Yeah. That is definitely *helping* the wackos to undermine it too. Just
read something on a school planning to help the "underprivileged" with
more remedial course, in high school, by... canceling **labs** and
letting go the teachers for those classes. Yep, that'il fix it. Now
everyone at the school can impress management by being able to count
change, instead of only some of them, when they all get those high tech
jobs working in the "burger lab" at McDonald's. Nothing like "improving"
education by sacrificing the top students, while elevating the worst,
for what ever reason they are the worst, to the same level of mediocrity
and failure. But, heh.. No problem. Its my understanding that more and
more colleges are responding to this by teaching "remedial" classes too.

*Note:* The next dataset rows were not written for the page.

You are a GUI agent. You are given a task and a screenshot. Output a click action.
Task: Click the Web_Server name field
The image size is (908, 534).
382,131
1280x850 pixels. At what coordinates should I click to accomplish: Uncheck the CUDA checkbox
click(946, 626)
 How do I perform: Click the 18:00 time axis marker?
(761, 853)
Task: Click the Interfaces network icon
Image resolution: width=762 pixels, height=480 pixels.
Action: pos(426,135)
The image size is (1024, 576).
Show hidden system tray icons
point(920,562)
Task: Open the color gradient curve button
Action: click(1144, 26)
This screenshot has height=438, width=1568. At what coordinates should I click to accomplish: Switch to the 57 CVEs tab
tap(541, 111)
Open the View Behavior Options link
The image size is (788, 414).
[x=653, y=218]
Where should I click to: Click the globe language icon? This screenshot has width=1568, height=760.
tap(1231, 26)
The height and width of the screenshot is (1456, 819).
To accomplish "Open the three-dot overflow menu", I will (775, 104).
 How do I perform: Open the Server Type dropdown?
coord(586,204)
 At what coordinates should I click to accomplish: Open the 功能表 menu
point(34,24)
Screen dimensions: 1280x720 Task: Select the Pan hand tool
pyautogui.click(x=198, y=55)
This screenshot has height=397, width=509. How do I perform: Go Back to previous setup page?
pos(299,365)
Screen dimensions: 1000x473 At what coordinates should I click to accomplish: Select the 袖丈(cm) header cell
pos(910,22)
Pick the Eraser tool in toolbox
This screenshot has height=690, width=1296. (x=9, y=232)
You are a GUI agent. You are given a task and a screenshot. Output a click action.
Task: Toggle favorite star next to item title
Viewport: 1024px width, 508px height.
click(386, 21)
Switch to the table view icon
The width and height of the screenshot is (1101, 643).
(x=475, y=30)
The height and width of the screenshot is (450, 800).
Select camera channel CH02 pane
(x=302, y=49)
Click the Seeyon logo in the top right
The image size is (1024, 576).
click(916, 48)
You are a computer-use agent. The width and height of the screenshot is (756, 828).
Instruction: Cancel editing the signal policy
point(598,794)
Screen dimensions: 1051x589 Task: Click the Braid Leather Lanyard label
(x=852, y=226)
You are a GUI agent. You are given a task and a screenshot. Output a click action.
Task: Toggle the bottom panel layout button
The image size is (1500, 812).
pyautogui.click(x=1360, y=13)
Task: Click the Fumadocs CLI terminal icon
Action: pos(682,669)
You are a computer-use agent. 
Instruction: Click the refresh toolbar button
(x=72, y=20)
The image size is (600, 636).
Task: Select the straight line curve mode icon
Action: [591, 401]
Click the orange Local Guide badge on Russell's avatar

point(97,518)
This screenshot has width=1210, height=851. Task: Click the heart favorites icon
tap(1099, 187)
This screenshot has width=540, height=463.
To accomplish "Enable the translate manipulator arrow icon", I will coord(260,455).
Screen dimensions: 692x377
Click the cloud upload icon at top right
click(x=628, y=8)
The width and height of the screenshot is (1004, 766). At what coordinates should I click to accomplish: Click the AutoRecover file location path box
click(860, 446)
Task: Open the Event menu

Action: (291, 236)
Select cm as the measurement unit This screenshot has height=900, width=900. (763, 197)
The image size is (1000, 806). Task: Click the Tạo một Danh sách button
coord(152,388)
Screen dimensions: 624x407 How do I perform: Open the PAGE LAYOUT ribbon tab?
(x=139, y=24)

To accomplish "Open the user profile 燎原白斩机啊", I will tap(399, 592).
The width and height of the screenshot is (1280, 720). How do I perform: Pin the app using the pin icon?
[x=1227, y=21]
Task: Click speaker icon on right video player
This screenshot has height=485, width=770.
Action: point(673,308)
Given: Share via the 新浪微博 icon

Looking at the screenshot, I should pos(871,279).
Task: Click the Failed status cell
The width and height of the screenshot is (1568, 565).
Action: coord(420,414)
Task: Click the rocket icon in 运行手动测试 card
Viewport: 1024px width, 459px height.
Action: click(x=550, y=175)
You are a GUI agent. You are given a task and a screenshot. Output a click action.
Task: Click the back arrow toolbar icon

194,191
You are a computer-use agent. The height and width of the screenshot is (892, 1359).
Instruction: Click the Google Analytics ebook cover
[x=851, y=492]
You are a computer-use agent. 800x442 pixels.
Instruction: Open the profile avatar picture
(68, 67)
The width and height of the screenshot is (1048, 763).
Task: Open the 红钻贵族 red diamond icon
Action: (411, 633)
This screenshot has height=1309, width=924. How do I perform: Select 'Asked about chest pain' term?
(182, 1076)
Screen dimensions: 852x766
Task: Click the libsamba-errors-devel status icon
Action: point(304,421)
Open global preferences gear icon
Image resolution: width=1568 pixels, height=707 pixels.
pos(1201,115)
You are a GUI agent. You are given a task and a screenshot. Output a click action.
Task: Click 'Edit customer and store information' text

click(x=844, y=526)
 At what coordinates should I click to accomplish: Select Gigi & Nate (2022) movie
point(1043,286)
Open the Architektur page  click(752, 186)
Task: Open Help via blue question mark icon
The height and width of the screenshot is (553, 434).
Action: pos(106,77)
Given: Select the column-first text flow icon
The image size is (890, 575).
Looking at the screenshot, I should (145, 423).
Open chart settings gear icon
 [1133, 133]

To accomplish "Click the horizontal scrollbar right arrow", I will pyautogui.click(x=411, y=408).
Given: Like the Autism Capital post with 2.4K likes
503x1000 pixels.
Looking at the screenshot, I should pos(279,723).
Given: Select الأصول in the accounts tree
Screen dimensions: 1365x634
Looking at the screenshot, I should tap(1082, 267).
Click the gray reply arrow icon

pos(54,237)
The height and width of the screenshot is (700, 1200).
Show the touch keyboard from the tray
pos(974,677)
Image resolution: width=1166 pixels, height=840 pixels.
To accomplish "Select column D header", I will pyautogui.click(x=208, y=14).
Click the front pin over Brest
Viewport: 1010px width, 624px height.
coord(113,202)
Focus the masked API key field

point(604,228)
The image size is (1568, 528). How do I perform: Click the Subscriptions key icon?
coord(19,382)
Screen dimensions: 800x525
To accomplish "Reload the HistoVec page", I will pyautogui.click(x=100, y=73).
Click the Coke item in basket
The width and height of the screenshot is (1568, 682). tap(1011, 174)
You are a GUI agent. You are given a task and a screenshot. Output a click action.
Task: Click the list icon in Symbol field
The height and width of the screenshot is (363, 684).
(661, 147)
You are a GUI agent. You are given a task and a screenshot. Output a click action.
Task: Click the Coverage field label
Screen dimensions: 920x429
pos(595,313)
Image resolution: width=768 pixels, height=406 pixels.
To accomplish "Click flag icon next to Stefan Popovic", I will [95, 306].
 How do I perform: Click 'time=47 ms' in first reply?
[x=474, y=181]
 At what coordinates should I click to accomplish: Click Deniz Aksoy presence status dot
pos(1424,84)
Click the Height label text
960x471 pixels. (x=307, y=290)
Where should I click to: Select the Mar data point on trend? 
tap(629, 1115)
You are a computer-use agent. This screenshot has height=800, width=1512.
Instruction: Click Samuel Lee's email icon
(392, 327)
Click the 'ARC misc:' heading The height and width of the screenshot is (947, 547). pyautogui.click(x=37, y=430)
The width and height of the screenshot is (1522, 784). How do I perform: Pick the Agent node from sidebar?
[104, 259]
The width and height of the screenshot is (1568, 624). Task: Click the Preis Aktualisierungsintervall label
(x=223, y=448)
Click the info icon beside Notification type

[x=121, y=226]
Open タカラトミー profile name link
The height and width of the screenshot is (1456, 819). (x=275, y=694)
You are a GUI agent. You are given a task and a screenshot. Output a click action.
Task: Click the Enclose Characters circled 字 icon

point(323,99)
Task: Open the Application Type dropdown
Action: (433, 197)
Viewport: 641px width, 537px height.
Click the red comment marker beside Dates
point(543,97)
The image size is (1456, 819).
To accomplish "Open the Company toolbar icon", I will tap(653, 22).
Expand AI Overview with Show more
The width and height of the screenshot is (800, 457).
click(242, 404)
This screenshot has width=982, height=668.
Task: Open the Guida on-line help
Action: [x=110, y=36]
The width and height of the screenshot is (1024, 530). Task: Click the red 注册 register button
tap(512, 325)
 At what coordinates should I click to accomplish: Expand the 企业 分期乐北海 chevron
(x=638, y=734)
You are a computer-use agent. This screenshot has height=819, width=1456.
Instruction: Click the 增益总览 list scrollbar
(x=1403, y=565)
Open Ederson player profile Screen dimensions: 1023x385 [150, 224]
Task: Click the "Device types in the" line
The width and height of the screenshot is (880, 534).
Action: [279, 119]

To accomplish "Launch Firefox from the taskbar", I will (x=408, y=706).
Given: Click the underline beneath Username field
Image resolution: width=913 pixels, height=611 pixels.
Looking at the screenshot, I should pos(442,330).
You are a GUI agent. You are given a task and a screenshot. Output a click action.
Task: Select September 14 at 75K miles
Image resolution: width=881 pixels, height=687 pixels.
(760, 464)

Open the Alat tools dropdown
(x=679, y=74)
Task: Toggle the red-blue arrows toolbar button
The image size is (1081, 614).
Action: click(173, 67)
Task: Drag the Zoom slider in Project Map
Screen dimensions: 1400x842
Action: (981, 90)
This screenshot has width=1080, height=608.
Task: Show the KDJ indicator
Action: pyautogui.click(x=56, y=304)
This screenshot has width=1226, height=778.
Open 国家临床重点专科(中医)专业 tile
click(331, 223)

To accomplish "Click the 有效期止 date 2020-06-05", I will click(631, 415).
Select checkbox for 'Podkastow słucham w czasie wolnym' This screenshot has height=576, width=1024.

Who needs 4 years of college for people that actually *arrive* knowing
what they need to start, and pay professors to teach complex subjects,
if you can give former high school teachers, who can't get decent pay,
to teach remedial work the first 2 years of college, then charge the
students for 5-6 more, from the few actual professors you still have
working there? Isn't 8 years about right, if you want to become a
computer programmer (which currently takes 3-4, to get a BA in it)? And,
if it takes 8 more, for the same stupid reason, to get a doctorate..
Heck, they can just pay for it on credit cards and loans, from the
people that brought us the housing collapse, right?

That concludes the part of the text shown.